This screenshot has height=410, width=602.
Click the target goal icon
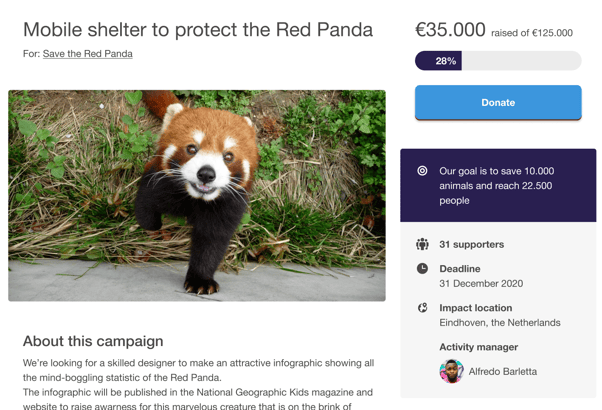[x=422, y=171]
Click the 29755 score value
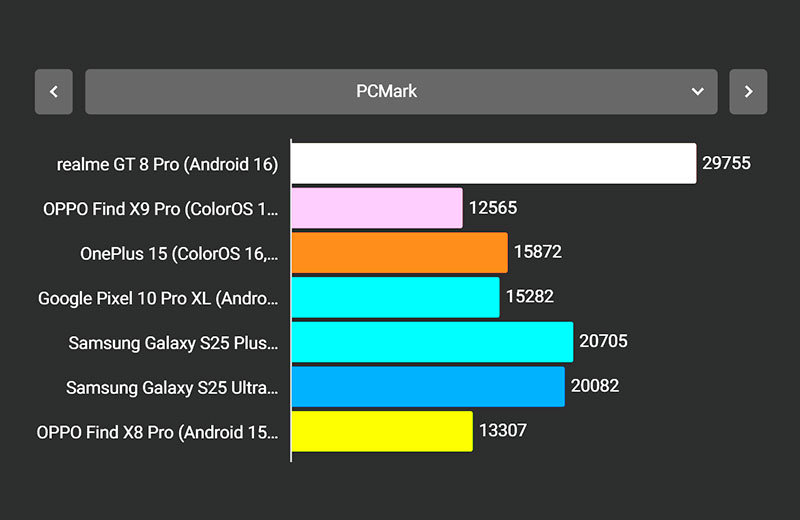The width and height of the screenshot is (800, 520). coord(726,163)
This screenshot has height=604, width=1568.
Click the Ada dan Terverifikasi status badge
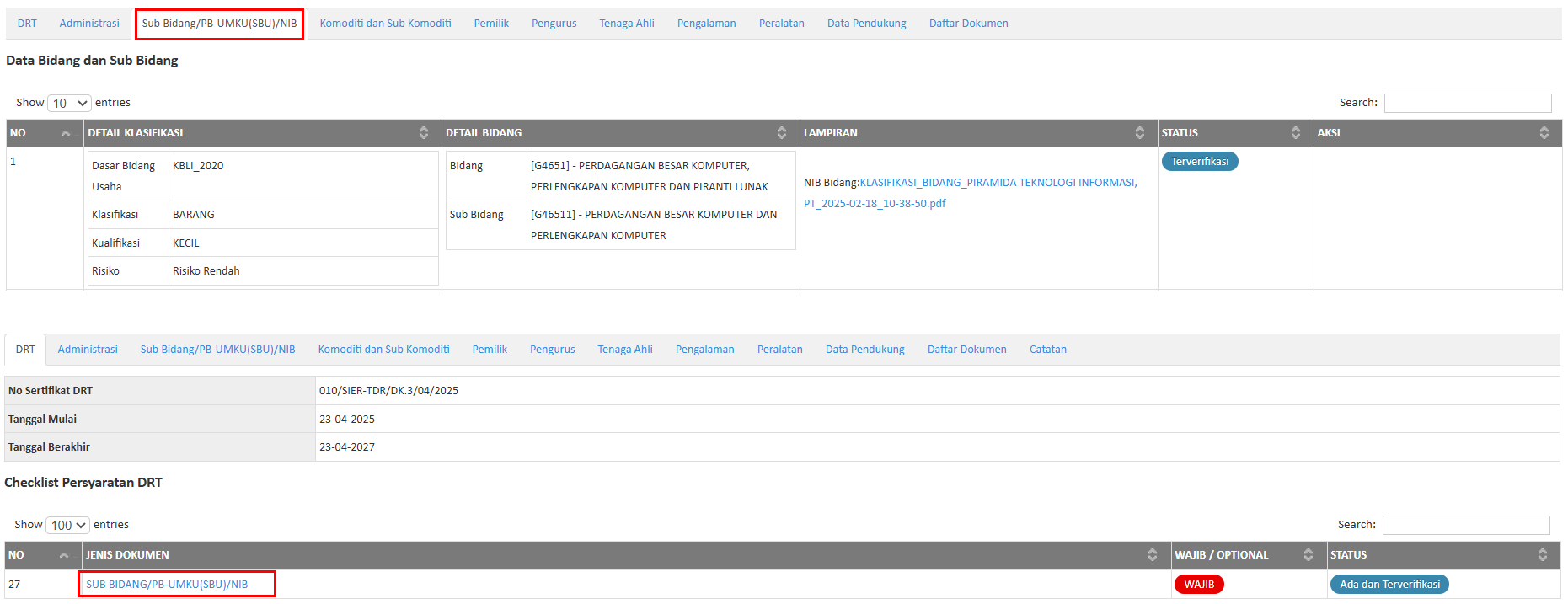(x=1389, y=585)
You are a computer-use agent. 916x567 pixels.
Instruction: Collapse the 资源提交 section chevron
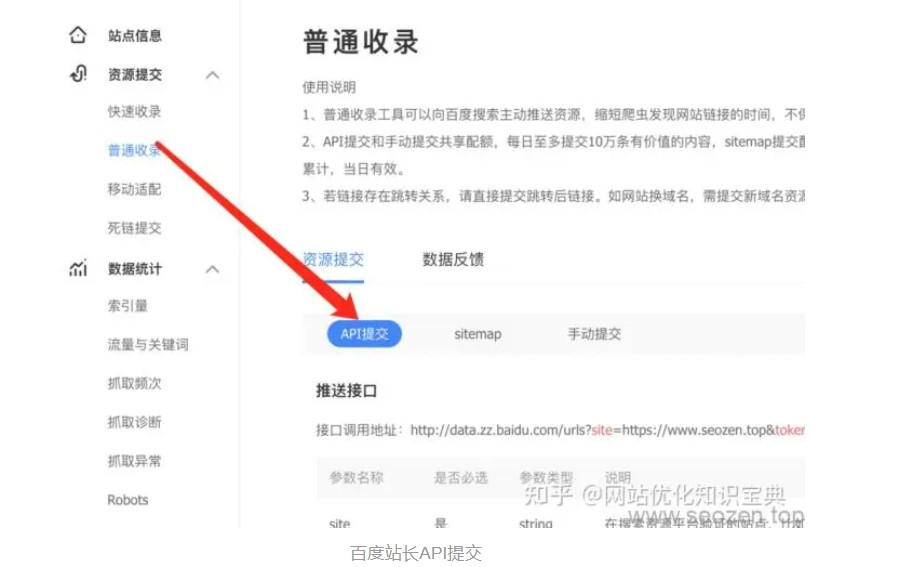pyautogui.click(x=212, y=75)
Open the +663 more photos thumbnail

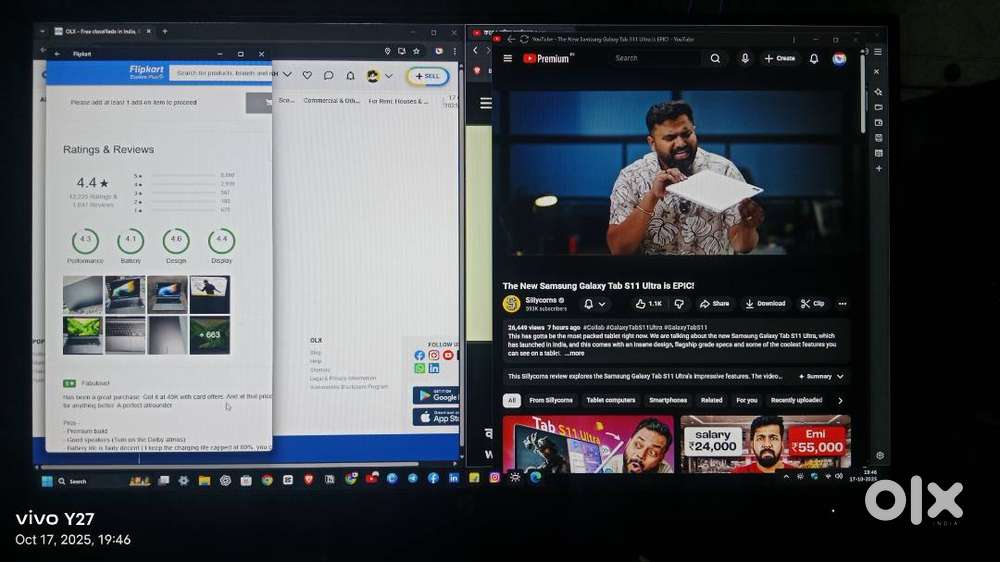[210, 335]
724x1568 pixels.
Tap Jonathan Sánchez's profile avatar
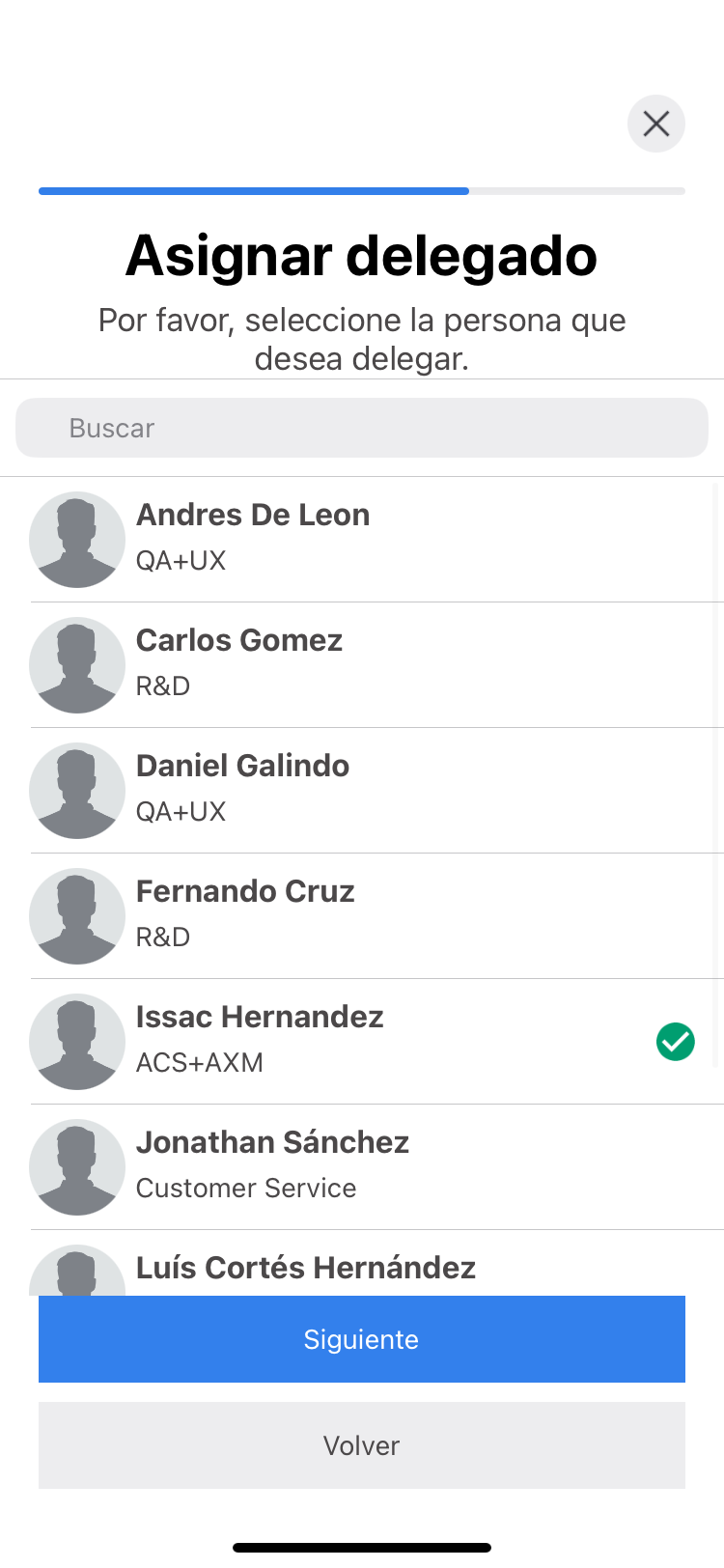point(77,1167)
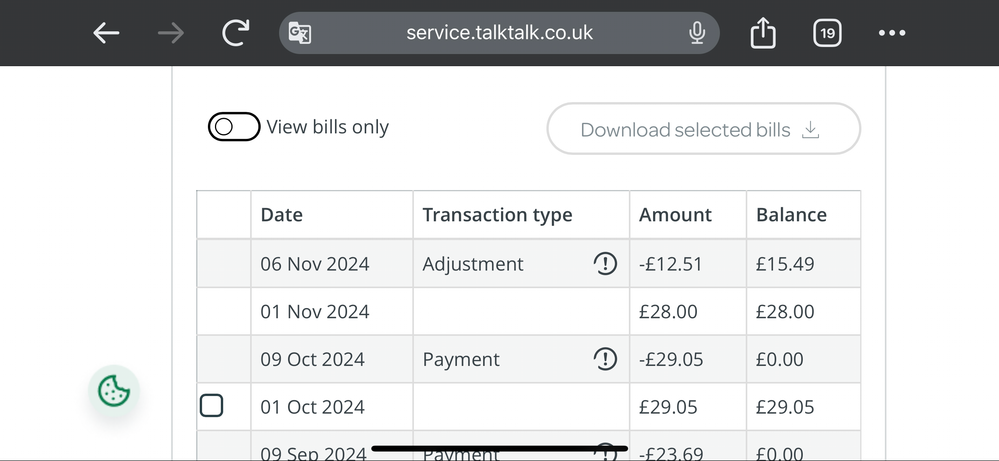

_ _ _ _

Assignment:
Leave the images out and output the remaining material exactly as it stands.

Your response:
This screenshot has height=410, width=602.
Click the target goal icon
[x=422, y=171]
Click the 29755 score value
The width and height of the screenshot is (800, 520). coord(726,163)
This screenshot has height=604, width=1568.
Click the Ada dan Terverifikasi status badge
(x=1389, y=585)
You are a computer-use agent. 916x567 pixels.
Instruction: Collapse the 资源提交 section chevron
pyautogui.click(x=212, y=75)
Open the +663 more photos thumbnail

[210, 335]
724x1568 pixels.
Tap Jonathan Sánchez's profile avatar
point(77,1167)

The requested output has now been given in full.